The newspaper barons are all into crypto, now
Watching the outsized-impact we crypto enthusiasts (I’m including Bitcoin in that category), had on the 2024 USA presidential election, was a sobering affair. At the moment, our impact is primarily over the voting box, but, already, indirectly, (over Elon Musik, Donald Trump, and Jack Dorsey, etc.) through our sheer wealth (and the ingenuity that brought us that wealth) being able to influence the voting population, by changing/shifting the communications channels and influencing what is written there.
Elon even reached deep into his foreign-learned bag of political tricks and started handing out money, directly, to petition signers.
Survival of the fittest, ongoing
Now, you all know that I have full respect for an expert player, when I see one, so no hating the hustle, from my side. We all play the hand we are dealt, and the political game is now such a pigsty, that you have to get a bit dirty, to have a chance at winning. Trying to stay neat and above the fray cost Republicans the last election.
It was the most dramatic display of the greatest power following the best money, that has been seen, since the Medici family began minting gold coins. The entire world is in shock. Change is upon us.
He who has the best money, makes the rules.
On a smaller, but not insignificant scale, private wealth and access to Bitcoin funding, have allowed quite a few of us Nostriches, to dedicate time and energy toward promoting and developing the New Internet. Whereas, other people’s hobby is increasingly the night shift at the gas station, or doing something mind-numbing, to escape the realities of their current economic misery.
You don’t need money to be here, but you can spend more time here, if you have money. And we are here, writing the rules. We call them NIPs.
Same ole, same ole
But back to us Bitcoiners…
I increasingly don’t see us morally any different than the clever people crowding into any safe asset, during any financial crisis. Like the people who bought agricultural land, gold, and Swiss Francs, before the Reichsmark melted down. The people who had that stuff, mostly managed to keep it, and their children and grandchildren have inherited it. Or they managed to marry back into families, that have done so, by remaining in the same social class, through beauty or talent.
We Bitcoiners have a good narrative to go along with our flight to economic safety, but everyone has that narrative. Humans have a conscience and need to justify their own actions, to themselves. I’m also a goldbug, you see, and a stockholder, and all three assets are rife with the same virtuous narrative.
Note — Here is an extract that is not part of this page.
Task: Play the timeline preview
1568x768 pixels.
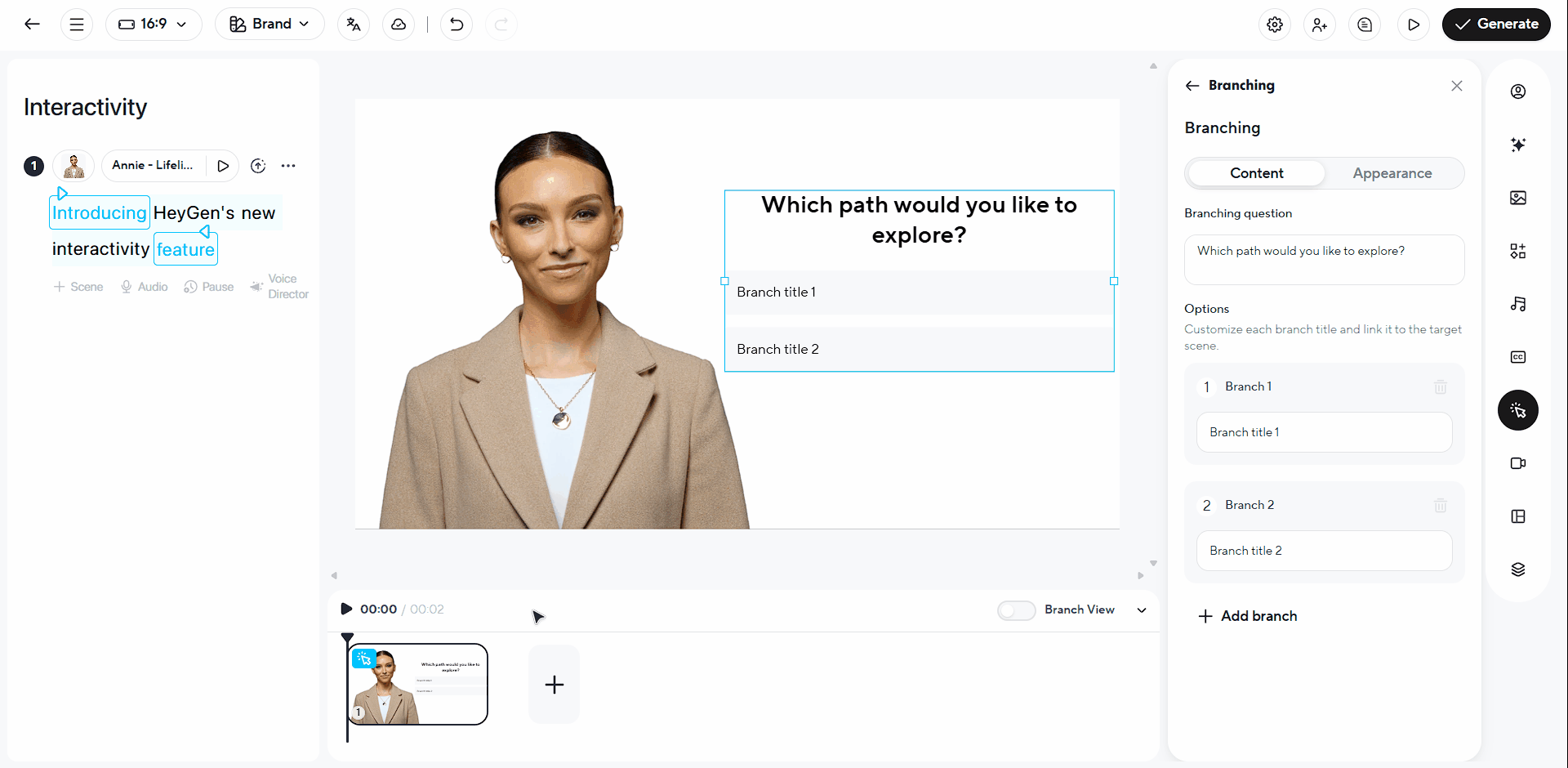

How do we save our financial behinds, without being evil?
Some people are simply more situationally aware and have more agency, by nature and circumstances, and they adapt faster. It’s not mere intelligence, rather, it also requires a willingness to act and take risks. There’s an element of chance to it, but it’s still always the same types of people ending up with the assets, with the winners slightly shifting with each round, due to evolution and changes in the environment.
Charity was invented, to get such people to willingly share their assets, or the fruits of their assets, for the common good. So, rather than fret over the morality of the asset, itself, the better response is to consider stepping up your charity (effort or payments), to balance out the inevitable negative impact of the coming Age of Bitcoin Inequality.
Coming down from the ATH
Even now, Bitcoin isn’t the only safe asset; it’s just the most-fungible and partitionable one, so that it’s the one most akin to money. And lines are being blurred, as corporations, funds, governments, and insurers discharge dollars and stock up on harder reserve assets, including Bitcoin.
They can hear the money printers rolling out, already, because nobody can print-n-spend, like Trump can. Let’s not forget that the money for the last big bump came from the infamous Trump stimmy checks, that lots of us stacked on crypto.
As Bitcoin flows into such markets, the power will rest with both groups (the direct-hodlers and the title-holders), although the hodlers will initially have the upper hand. I say, initially because many hodlers will need to discharge or invest Bitcoin, to live off of it, but the others don’t need to, so it should eventually even out. It could take dozens or even hundreds of years to rebalance. By then, the world will be a very different place, and we don’t know if Bitcoin will even still be a part of it.
Assets come, assets go, and I’m just glad I didn’t let down my forefathers, by leaving them with the first generation, who failed to adapt. Even if I’m a bit late, to the Bitcoin game, the ball is still in play.
May the best money win. And may it be mine. And may I do good with it.